Modern sloths are divided into two families based on the number of toes on their front feet, Choloepodidae and Bradypodidae. Linnaeus's two-toed sloth and Hoffmann's two-toed sloth (Choloepus hoffmanni) belong to the family Choloepodidae, which included extinct ground sloths.

Morphology 
Choloepus didactylus are larger than three-toed sloths. They have longer hair, bigger eyes, and their back and front legs are more equal in length. Their ears, hind feet and head are generally larger than Bradypodidae. They do however have a shorter tail. Their shoulder height, the height from the shoulder blade to the tips of the claw is longer than three-toed sloths, indicating longer arms.

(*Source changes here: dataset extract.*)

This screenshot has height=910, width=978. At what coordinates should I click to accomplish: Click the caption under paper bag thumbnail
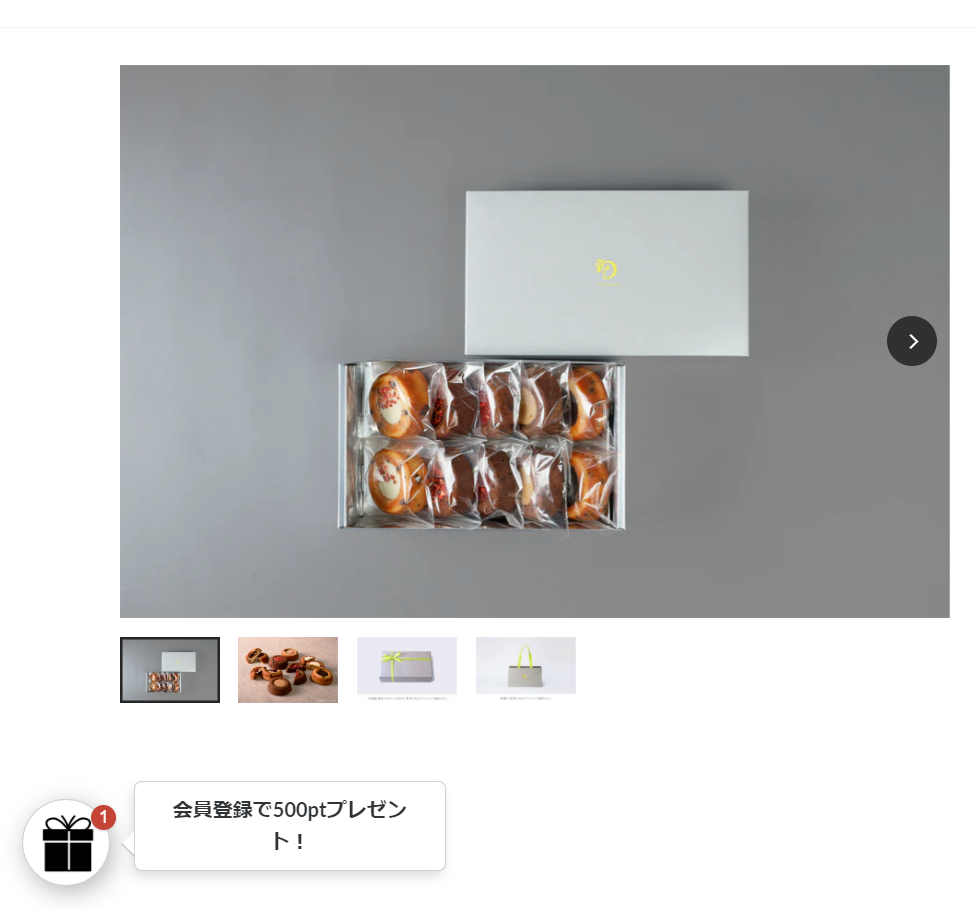pos(526,699)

The species has relatively few teeth; it has four to five sets including canines and lacks incisors.  The teeth lack enamel, consisting only of two layers ever-growing dentin. Supernumerary teeth have occasionally been observed, but this has been reported in almost all mammalian orders.

Ecology 
C. didactylus is a solitary, nocturnal and arboreal animal, found in rainforests. The two-toed sloth falls prey to wild cats such as the ocelot and jaguar as well as large birds of prey such as the harpy and crested eagles. Predation mainly occurs when the sloth descends to the ground in order to defecate or change trees. Anacondas have also been known to hunt sloths. It is able to swim, making it possible to cross rivers and creeks, but maybe also making it more available to a predator like an anaconda.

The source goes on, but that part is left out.